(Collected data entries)
Content starts
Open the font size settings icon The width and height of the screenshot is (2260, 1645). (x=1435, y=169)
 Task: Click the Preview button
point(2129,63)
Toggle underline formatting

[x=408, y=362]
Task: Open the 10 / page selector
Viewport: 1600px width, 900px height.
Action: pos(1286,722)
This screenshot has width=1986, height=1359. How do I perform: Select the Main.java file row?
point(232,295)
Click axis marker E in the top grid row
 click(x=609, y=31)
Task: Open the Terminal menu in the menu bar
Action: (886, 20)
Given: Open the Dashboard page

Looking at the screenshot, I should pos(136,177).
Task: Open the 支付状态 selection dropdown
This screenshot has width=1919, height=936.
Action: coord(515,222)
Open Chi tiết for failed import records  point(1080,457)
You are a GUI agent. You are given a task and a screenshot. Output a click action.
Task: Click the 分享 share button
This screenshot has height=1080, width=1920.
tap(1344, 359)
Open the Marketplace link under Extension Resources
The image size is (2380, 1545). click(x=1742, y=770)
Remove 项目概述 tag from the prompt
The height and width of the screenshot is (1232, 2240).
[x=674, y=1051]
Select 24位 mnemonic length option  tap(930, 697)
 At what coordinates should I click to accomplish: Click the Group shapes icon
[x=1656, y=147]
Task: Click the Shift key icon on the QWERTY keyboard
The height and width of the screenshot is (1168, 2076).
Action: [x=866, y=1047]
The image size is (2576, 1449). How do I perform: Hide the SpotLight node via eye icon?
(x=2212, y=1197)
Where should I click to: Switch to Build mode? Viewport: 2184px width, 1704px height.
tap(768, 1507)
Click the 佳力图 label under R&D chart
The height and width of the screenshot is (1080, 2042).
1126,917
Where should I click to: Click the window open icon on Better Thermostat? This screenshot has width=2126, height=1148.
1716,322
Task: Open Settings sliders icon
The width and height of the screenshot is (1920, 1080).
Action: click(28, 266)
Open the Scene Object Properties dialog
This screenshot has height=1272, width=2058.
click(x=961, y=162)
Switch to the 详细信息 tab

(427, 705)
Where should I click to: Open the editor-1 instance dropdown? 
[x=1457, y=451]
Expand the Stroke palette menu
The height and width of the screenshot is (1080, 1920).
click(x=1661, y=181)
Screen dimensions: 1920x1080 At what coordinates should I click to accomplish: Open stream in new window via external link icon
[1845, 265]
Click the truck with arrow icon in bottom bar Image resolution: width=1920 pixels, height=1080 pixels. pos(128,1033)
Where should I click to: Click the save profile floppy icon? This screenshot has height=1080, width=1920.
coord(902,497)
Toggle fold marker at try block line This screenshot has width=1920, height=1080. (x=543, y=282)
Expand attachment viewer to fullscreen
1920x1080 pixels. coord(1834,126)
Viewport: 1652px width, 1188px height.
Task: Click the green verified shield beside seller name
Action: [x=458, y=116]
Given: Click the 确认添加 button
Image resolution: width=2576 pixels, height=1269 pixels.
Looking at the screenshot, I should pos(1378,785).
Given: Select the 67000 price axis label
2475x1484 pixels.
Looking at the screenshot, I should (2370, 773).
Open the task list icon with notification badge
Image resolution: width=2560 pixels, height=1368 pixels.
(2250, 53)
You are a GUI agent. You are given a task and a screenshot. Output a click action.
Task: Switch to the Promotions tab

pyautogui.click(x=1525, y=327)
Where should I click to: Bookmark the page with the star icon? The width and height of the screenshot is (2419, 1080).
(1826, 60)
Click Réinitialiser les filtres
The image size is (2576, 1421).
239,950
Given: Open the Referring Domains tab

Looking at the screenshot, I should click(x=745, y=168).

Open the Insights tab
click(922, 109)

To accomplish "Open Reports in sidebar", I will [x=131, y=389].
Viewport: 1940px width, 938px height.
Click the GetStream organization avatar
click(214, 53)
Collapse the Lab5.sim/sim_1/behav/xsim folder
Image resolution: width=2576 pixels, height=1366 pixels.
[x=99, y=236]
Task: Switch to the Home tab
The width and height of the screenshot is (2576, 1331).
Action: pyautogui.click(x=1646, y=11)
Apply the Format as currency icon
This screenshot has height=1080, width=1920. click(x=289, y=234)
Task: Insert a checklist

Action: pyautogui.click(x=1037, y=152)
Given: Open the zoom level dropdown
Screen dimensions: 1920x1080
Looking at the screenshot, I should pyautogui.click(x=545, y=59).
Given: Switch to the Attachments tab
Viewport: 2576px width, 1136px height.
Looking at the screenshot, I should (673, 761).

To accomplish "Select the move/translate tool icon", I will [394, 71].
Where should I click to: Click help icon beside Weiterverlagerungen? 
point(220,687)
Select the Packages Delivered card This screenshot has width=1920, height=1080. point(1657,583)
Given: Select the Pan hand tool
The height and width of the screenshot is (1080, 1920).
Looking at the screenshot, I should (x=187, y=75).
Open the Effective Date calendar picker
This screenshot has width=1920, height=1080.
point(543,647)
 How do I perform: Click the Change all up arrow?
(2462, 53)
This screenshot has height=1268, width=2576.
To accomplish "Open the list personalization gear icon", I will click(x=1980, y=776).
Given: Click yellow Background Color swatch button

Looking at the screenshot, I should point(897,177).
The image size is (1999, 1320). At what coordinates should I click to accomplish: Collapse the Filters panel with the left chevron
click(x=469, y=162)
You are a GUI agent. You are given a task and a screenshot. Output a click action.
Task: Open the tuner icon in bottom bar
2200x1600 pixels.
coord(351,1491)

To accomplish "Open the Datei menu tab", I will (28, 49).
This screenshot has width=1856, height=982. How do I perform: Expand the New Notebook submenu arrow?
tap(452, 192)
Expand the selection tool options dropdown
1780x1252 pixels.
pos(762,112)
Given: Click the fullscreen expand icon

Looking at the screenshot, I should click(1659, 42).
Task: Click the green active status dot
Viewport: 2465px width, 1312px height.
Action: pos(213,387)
Content ends
REQUIREMENT:
What is needed is an exact copy of the lines from the one containing "This screenshot has width=1856, height=982." through the last line of the records, and nothing else.

FINAL ANSWER:
This screenshot has width=1856, height=982. How do I perform: Expand the New Notebook submenu arrow?
tap(452, 192)
Expand the selection tool options dropdown
1780x1252 pixels.
pos(762,112)
Given: Click the fullscreen expand icon

Looking at the screenshot, I should click(1659, 42).
Task: Click the green active status dot
Viewport: 2465px width, 1312px height.
Action: pos(213,387)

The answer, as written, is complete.